Say something to the audience not by saying it but by showing them. Use stories to tell your story!

Technique: Repetition

Repetition is used in so many different ways. There were three main ways it was used during the festival: for comedy, emphasis and finding ones place after a tangent.

Repetition serves as a valuable technique to bring the audience back to where you before leaving on a tangent. Several tellers repeated the exact line they used earlier to let the audience know that the flashback is over and are now returning to the normal chronology of the story.

Repetition is an vital way to show emphasis, just look at Psalm 136. What is the most important phrase in this chapter?

Tying repetition into my “saying it by not saying it” point. In one story Judith Black tells of a World War II wife working in an armory and a husband off at war. They write letters to each other and each one ends with “Our love is real and will never fade”. After a few letters built on frustration and misunderstanding those lines aren’t said at the end of one particular letter. The teller doesn’t have to point it out. The audience was expecting it there, and they know it is missing and they know what it means.

Repetition is a great comedic tool. Take any running gag you have ever seen as an example. No matter how many times a character makes the same mistake they never learn. Take any college road trip you ever embarked on, someone did something and for the remainder the the weekend all anyone had to do to get a laugh was vaguely imitate that same action.

Speaking of expectations, breaking expectations is another foundation of comedy. Think about any good joke, or the funniest parts in a movie. That line or that event you didn’t see coming, but there is, taking you off guard and somehow making you laugh. It is also vital to any good story even if it is not a comedy. It is the very definition of a plot turn.

Limitations

Stories are primarily used for entertainment. From the books when you were little to the movie you saw last weekend, we take in stories mainly to be entertained. But as the staff and clients know at Cre8tive Group, stories can contain powerful messages. They can bring us emotionally closer to a problem or need. It is easier to focus on packing a box of food for an otherwise hungry family than it is to eliminate the hunger problem. Stories tell us what the local food bank means to one family, but it is almost impossible to comprehend as a whole what that kind of work is during. The best our minds can do is multiply that one story a hundred times.

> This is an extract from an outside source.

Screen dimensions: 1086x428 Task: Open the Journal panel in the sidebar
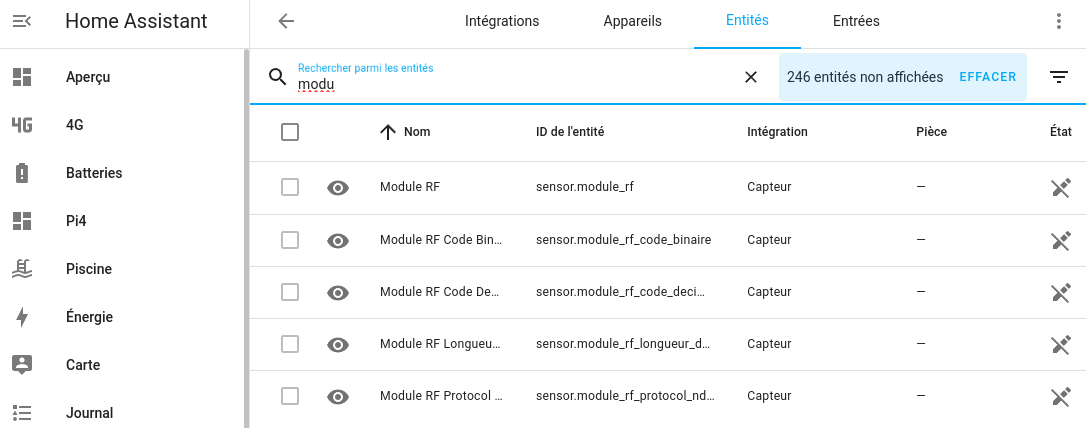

Stories can also be used to convey philosophies, morals and exemplify behavior. “I like my mother’s version better” can tell the power of optimism and joy when bad events, minor or not happen. She put “a positive spin on things” you could say. Buy if someone took those same 10 minutes Dolores Hydock had and explained in a ten point presentation why optimism is so good, it wouldn’t have the same impact. However, there are some times when you need to convey hard numbers and stats. Stories are not the greatest for conveying numbers, facts and basically other boring stuff and sometimes that is what you need to convey. If Dolores tried to cram those ten reasons in a story it wouldn’t work either. Stories can convey the core of a message not too much more yet the listener won’t feel like they are being preached at. It is a basic “show me don’t tell me” scenario.